= Activity =
Nothing is needed except the lines below that run from the one with "Task: Click checkmark" through the one with "Task: Click settings", repeated exactly.
--- Given entries Enclosed Below ---
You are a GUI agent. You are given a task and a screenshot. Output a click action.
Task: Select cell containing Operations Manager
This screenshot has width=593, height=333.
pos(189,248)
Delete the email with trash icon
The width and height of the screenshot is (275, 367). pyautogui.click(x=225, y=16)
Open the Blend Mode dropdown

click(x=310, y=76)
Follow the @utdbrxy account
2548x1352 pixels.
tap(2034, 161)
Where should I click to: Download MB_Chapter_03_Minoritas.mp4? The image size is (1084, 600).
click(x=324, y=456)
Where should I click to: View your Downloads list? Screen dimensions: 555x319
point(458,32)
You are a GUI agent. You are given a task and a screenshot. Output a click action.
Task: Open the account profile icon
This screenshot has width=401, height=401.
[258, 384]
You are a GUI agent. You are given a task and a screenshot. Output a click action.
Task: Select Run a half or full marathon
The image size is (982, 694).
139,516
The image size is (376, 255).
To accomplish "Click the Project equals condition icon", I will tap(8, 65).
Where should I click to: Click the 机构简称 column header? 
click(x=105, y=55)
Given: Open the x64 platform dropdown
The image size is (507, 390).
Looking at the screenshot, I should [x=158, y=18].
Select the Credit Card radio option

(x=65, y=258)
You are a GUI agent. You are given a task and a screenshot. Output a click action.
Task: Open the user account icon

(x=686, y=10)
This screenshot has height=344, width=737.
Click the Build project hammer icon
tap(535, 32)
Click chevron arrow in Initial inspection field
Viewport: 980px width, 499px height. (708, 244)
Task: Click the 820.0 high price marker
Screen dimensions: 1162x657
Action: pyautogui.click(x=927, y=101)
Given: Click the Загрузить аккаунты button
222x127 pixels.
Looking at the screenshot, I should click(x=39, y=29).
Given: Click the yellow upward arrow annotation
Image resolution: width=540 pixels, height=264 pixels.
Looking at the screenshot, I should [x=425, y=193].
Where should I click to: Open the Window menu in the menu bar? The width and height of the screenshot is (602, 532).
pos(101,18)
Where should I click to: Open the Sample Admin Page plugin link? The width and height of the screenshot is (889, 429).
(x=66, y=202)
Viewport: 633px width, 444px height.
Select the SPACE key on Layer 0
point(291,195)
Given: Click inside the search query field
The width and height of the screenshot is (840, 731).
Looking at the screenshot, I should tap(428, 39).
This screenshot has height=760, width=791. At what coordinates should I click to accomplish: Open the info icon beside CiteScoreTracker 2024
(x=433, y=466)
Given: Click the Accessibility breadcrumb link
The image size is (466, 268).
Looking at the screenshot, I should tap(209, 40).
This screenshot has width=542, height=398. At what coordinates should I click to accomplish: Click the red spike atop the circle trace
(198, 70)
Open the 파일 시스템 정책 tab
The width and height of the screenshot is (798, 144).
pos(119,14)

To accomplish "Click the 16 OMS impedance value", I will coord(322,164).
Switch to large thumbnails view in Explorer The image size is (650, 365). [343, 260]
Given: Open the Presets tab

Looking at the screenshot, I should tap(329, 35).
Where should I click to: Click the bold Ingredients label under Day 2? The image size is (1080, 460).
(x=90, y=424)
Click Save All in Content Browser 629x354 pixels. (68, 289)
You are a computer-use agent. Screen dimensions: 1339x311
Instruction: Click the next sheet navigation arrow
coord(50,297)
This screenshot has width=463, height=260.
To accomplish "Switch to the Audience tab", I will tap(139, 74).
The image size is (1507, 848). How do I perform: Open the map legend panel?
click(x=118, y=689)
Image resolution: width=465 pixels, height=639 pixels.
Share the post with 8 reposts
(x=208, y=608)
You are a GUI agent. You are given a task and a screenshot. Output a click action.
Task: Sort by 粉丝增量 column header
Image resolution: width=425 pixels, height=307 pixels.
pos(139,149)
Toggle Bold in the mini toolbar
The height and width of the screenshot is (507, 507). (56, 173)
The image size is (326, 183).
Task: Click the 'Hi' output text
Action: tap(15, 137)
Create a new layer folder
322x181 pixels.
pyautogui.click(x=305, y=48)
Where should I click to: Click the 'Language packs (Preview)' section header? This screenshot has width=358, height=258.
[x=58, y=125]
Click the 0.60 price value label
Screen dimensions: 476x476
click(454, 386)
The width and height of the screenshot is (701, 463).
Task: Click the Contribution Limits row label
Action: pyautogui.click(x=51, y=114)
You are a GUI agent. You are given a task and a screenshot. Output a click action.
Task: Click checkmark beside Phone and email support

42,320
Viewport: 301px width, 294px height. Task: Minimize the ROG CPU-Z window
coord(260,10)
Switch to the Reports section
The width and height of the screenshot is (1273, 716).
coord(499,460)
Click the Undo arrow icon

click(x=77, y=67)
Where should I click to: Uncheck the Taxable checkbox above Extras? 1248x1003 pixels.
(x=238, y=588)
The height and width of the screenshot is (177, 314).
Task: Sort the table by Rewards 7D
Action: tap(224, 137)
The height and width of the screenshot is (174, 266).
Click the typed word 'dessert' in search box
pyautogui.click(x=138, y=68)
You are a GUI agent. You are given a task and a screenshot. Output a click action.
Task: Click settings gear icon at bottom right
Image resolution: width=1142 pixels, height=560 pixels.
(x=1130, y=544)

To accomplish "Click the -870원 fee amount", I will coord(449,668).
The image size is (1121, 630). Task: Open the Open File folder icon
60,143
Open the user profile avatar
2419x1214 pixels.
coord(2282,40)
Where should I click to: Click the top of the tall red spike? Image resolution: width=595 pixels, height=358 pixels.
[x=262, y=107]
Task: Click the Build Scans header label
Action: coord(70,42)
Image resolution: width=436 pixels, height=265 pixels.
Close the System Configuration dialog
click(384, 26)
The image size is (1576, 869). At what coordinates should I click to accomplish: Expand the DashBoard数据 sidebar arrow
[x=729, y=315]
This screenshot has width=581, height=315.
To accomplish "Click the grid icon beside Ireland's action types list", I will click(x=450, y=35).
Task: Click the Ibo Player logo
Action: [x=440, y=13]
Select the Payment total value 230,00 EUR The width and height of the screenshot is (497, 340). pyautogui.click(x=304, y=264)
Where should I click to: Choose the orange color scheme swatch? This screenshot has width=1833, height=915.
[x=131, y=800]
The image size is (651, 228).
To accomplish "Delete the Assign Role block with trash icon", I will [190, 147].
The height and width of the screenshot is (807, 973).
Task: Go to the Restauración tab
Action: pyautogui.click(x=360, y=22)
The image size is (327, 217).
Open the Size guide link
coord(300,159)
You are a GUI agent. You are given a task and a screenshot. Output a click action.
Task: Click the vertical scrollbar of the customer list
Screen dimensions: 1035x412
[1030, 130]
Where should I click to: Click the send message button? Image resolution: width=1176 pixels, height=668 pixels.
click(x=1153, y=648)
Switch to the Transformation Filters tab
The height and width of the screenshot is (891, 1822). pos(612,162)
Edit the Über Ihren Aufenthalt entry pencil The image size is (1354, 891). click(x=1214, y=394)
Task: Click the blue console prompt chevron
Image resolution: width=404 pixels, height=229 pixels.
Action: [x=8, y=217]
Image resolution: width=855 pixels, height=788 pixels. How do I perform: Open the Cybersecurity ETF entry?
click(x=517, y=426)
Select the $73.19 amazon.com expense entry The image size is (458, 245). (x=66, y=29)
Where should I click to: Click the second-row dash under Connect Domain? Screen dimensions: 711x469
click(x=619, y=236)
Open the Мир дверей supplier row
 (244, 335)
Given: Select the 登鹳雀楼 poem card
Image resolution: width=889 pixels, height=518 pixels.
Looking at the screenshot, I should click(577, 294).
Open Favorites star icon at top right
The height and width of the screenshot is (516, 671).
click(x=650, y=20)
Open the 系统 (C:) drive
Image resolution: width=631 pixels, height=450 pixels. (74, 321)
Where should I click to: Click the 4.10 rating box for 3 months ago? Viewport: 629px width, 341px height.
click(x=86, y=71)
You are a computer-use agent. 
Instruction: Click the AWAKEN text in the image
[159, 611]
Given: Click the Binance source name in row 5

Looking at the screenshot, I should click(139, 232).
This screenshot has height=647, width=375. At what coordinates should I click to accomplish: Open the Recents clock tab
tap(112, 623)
--- End of Enclosed Given entries ---
= The completed task =
Task: Click checkmark beside Phone and email support

42,320
Viewport: 301px width, 294px height. Task: Minimize the ROG CPU-Z window
coord(260,10)
Switch to the Reports section
The width and height of the screenshot is (1273, 716).
coord(499,460)
Click the Undo arrow icon

click(x=77, y=67)
Where should I click to: Uncheck the Taxable checkbox above Extras? 1248x1003 pixels.
(x=238, y=588)
The height and width of the screenshot is (177, 314).
Task: Sort the table by Rewards 7D
Action: tap(224, 137)
The height and width of the screenshot is (174, 266).
Click the typed word 'dessert' in search box
pyautogui.click(x=138, y=68)
You are a GUI agent. You are given a task and a screenshot. Output a click action.
Task: Click settings gear icon at bottom right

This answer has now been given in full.